For almost a century Tamil Nesan was unrelenting in giving a voice to one of the ethnic groups in Malaysia, the Indian/Tamil community, which makes up less than a tenth of the country’s population.
On Friday, 1 February 2019, the daily newspaper ceased operations after 94 years of publication, reportedly owing to financial difficulties.
The Center for Independent Journalism (CIJ) in Malaysia said they were “saddened by the closure of the country’s longest-running Tamil newspaper. With its closure, the Malaysian public will lose diversity in the media.
“While there is an important role for advertising in funding and helping to maintain news outlets, the closure of Tamil Nesan illustrates the importance of a media environment that supports sustainable and diverse media,” said CIJ in a statement released to SEAPA.

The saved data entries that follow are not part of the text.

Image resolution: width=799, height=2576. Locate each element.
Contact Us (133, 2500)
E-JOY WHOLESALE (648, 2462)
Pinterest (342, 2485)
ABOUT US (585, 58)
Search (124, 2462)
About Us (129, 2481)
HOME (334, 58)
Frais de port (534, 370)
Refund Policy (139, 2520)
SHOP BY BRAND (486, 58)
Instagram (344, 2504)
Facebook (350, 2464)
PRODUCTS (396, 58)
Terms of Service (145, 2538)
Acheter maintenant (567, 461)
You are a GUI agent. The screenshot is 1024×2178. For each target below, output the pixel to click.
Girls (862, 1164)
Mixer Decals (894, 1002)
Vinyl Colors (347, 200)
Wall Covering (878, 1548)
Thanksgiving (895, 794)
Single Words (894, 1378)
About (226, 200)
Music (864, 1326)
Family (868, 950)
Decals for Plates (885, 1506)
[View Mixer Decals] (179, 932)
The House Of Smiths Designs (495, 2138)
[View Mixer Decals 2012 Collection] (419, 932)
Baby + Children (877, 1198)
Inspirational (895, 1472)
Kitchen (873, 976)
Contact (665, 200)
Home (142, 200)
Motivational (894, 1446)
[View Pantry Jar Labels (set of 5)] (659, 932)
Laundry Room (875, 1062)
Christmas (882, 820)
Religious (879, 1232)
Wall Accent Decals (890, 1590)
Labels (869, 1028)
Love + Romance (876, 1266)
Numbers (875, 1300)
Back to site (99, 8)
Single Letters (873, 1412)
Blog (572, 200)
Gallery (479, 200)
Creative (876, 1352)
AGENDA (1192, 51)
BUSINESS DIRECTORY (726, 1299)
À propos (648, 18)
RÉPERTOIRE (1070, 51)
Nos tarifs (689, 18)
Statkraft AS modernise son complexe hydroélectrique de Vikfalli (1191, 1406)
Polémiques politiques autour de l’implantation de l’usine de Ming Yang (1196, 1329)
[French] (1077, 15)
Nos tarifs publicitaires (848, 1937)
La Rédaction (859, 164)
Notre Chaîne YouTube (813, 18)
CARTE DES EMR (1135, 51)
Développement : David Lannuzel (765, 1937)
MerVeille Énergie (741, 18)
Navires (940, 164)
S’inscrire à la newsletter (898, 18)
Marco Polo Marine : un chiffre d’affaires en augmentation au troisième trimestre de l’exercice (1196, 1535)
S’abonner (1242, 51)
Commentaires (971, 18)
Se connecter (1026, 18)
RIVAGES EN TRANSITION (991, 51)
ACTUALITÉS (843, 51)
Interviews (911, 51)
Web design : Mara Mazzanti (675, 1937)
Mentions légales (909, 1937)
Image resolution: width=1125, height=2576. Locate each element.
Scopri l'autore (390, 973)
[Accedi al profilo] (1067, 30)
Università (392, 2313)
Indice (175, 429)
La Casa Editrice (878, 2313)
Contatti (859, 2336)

Differences of opinion notwithstanding, diverse voices, including those of ethnic groups, must be heard, and the media is in the best position to make that happen, said Tess Bacalla, executive director of the Southeast Asian Press Alliance (SEAPA). “A diverse media not only helps ensure that all voices are heard but that a culture of dialogue and constructive engagement across sectors of society is fostered,” she added. “These are vital to a healthy democracy, especially in a multi-ethnic and culturally diverse country like Malaysia.”
Malays comprise half of the Malaysian people, followed by Chinese, with less than a quarter of the population.
The demise of the Tamil daily also highlights the need to support community media to ensure their sustainability.
“CIJ supports the development of an independent funding mechanism. Such a mechanism could be used to support community media, to award grants to small-scale independent and non-profit media organizations or content providers, and ensure that minority audiences, particularly those who are economically marginalized, are able to receive high-quality, independent news.”
Established in 1924, the daily newspaper was the oldest Tamil publication in the country, with approximately 20,000 copies sold daily, according to its Facebook page. Prior to the closure, 45 workers had been issued termination letters.
A report by Malaysiakini said the newspaper, owned by the family of former Malaysia Indian Congress (MIC) president S Samy Vellu, had “faced financial problems for the past 10 years.”